━━━ Listed entries
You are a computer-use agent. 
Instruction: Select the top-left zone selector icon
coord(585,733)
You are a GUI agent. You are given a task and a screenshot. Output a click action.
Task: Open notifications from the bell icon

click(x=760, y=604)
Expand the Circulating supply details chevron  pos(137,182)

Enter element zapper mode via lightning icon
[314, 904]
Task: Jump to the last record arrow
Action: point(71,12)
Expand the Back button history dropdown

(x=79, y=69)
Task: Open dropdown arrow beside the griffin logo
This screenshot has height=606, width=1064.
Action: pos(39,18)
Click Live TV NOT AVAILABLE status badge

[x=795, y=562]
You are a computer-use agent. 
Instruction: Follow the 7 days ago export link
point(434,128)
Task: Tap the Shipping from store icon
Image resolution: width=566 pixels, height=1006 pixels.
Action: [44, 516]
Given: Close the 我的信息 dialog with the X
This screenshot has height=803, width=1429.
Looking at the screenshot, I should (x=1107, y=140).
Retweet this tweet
━━━━━━
Task objective: Output, and output only, the lines from the one containing "Given: Close the 我的信息 dialog with the X" through the last line of the data above.

Result for this task:
Given: Close the 我的信息 dialog with the X
This screenshot has height=803, width=1429.
Looking at the screenshot, I should (x=1107, y=140).
Retweet this tweet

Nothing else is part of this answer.